** START OF EXCERPT **
Katelyn Pope (born 29 March 1996) is an Australian cricketer and Australian rules footballer. She played cricket as a left arm swing bowler for South Australian Scorpions and Adelaide Strikers and plays football for the West Coast Eagles.

Pope made her debut for the Scorpions in round three of the 2014–15 season against the ACT Meteors.  She played a total of 11 matches that season.  The following season, 2015–16, she was a member of the title winning Scorpions team in the WNCL Grand Final.  In December 2015, she was recruited by Wellington to compete in the New Zealand Women's Under 21 Tournament.

Pope was added to the Strikers' squad for its WBBL02 campaign (2016–17).  She has been described by the Strikers as being renowned for her consistent line and length bowling.

In November 2018, she was named in the Adelaide Strikers' squad for the 2018–19 Women's Big Bash League season.

Despite sharing a surname and also having red hair, she is not related to fellow South Australian cricketer Lloyd Pope.
** END OF EXCERPT **
AIM OF THE EXERCISE ▸ Continue the biography of Katelyn Pope from where it stops.
** START OF DATA SHOWN **
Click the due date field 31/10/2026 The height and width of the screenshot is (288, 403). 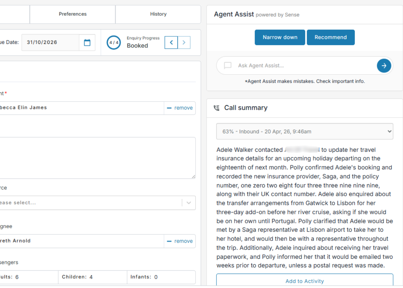(50, 42)
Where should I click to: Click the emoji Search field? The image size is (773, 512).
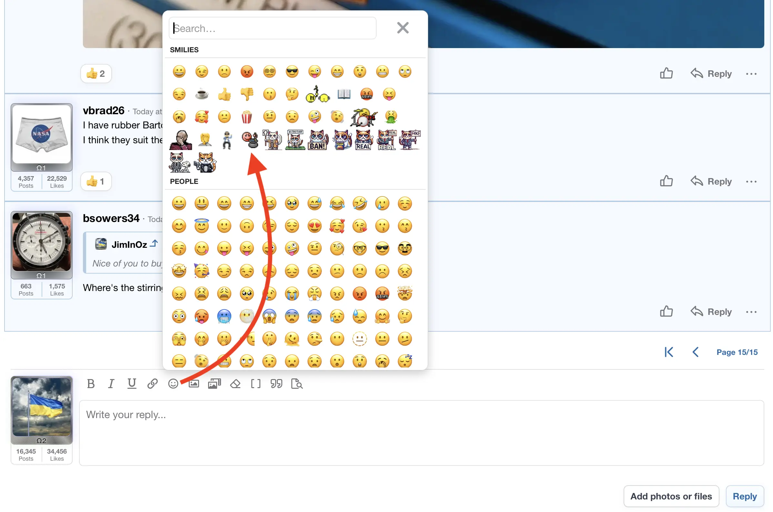pyautogui.click(x=273, y=28)
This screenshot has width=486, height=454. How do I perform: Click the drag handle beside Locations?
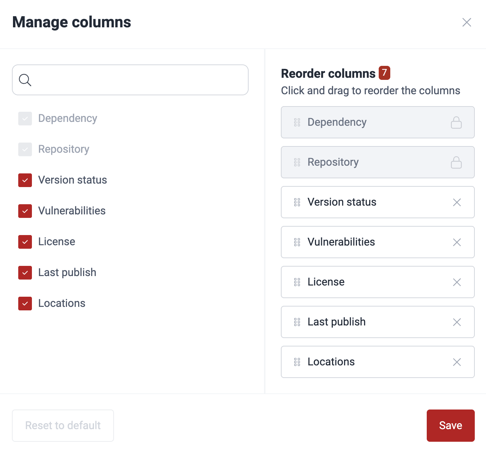(x=297, y=362)
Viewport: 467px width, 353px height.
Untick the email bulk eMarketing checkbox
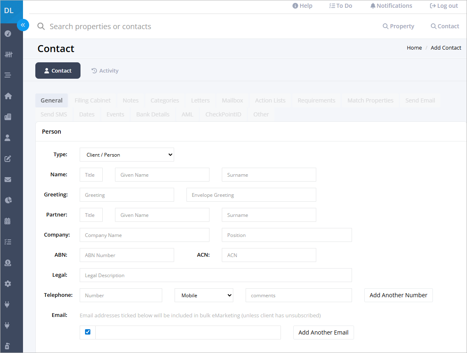tap(87, 332)
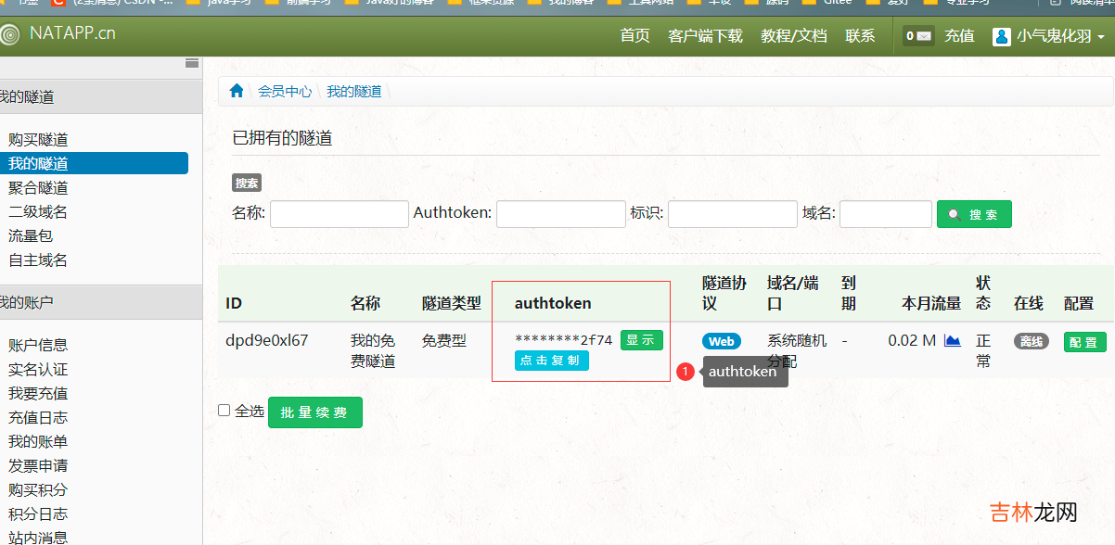Screen dimensions: 1115x545
Task: Click the home icon in breadcrumb
Action: tap(237, 91)
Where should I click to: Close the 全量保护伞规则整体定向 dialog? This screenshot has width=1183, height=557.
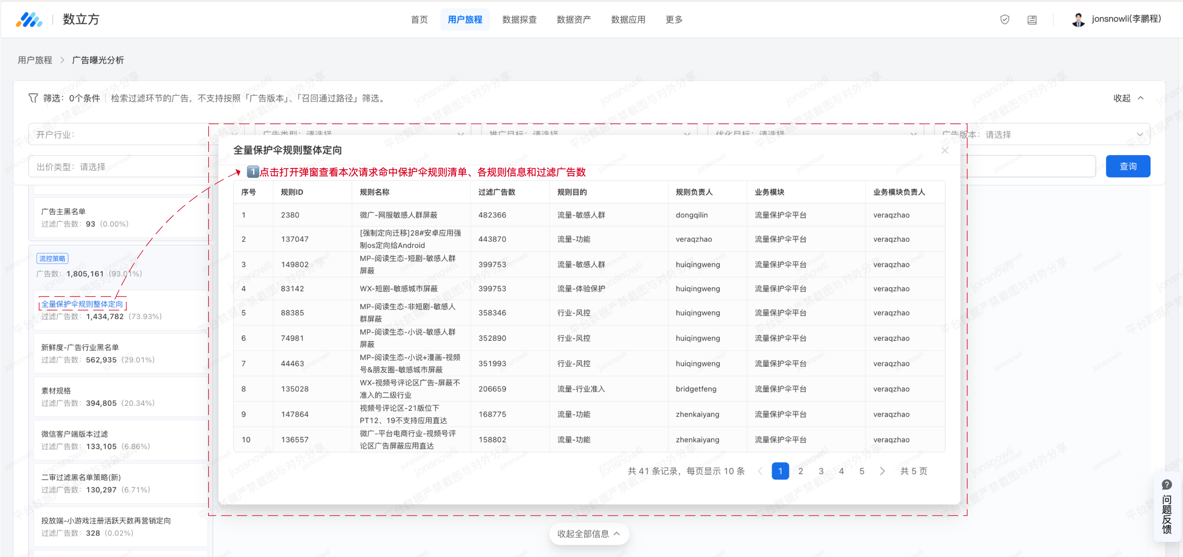(945, 150)
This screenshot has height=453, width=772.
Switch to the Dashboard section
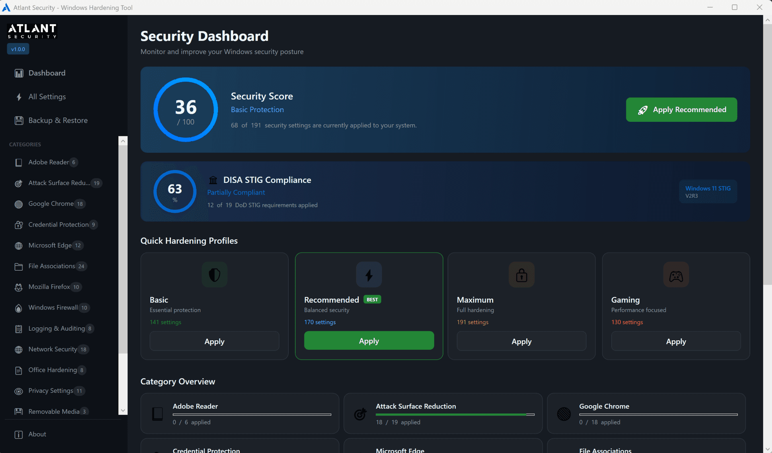(x=47, y=73)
** END OF DATA SHOWN **
EXPECTED ANSWER ▸
Pope switched to play Australian rules football for North Adelaide Football Club in the SANFL Women's League. In 2021, she was selected by the West Coast Eagles as an injury replacement player for Mhicca Carter. She made her debut in the AFL Women's league in the second round of the 2021 AFL Women's season in the Western Derby. In June 2021, West Coast delisted her along with seven other players.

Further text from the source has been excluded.